The quality of the Bulldogs’ list is regularly debated. In Marcus Bontempelli, Beveridge has had access to one of the all-time AFL greats. Tom Liberatore has long been established as a Bulldogs great. There is elite talent in Aaron Naughton, Jamarra Ugle-Hagan, Bailey Smith (injured), Tim English and Liam Jones.

Former top-line players Jack Macrae, Caleb Daniel and Bailey Dale have clearly deteriorated in opportunity and form. Rory Lobb, recruited at the end of 2022 largely on the urging of Beveridge, has been playing in the VFL this year. Very few people in football expect Bailey Smith, out for the season, to be a Dog in 2025.

Club CEO Ameet Bains clearly felt it was an underperforming list when he publicly said late last year that he believed the club had players which should progress to a top four finish.

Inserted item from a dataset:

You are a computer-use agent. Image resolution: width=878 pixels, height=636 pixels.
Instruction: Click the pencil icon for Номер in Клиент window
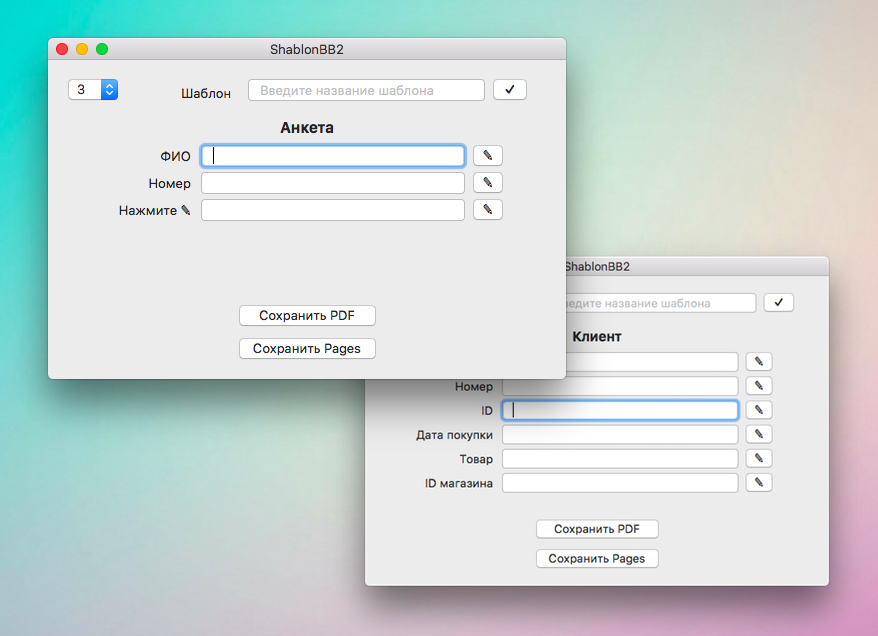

The Bulldogs attempted to address some of the unknown around Beveridge late last year when they commissioned football’s Mr Fixit, Peter Jackson, formerly a CEO at two AFL clubs and confidant to many in football, to conduct an external review of operations.

Depending on who you speak to and want to believe, at least 12 and up to 40 players were interviewed as part of Jackson’s research, which resulted in a shuffling of responsibilities around the coach. Again depending on who you speak to and want to believe, Beveridge’s position was either not for Jackson to scrutinise, or emerged from the Jackson review strongly intact.

Relationships around Beveridge have been strained for some time. After the Jackson review, Matthew Egan was catapulted into a position where Beveridge now reports to him, and he in turn reports to Chris Grant, effectively providing a working buffer between the coach and Grant, who clashed over the dismissal of long-serving assistant coach Rohan Smith at the end of 2023.

Rohan Smith speaks to Bulldogs players in round 22, 2023. Picture: AFL Photos

Watson-Wheeler and the Bulldogs board have not deviated in their support of Beveridge. Aware that they may have let him down with support staff in recent seasons, the board sought, after the Jackson review, to bolster that part of operations. The Bulldogs board will also never lose sight nor appreciation of him achieving in 2016 something only one other person, Charlie Sutton in 1954, had managed in the club’s history.

The board has also watched other clubs find themselves in disarray for extended periods after choosing to part with good coaches, is choosing to look beyond the 3-5 scoreline to this point of 2024 and even see merit in a couple of losses, particularly in pushing Geelong to four points in round four and even Sunday’s seven-point loss to Hawthorn, where nothing seemed to go right.

Beveridge is not wired to quit, and no one is sensing that in his thinking. But if the losses keep coming in a business which is rightly judged on match day outcomes, and after 10 seasons in charge, he would deep down know that a contract for 2025 is security only.

There are unknowns everywhere for Watson-Wheeler, her board and the coach just eight games after a review which was designed to create certainty.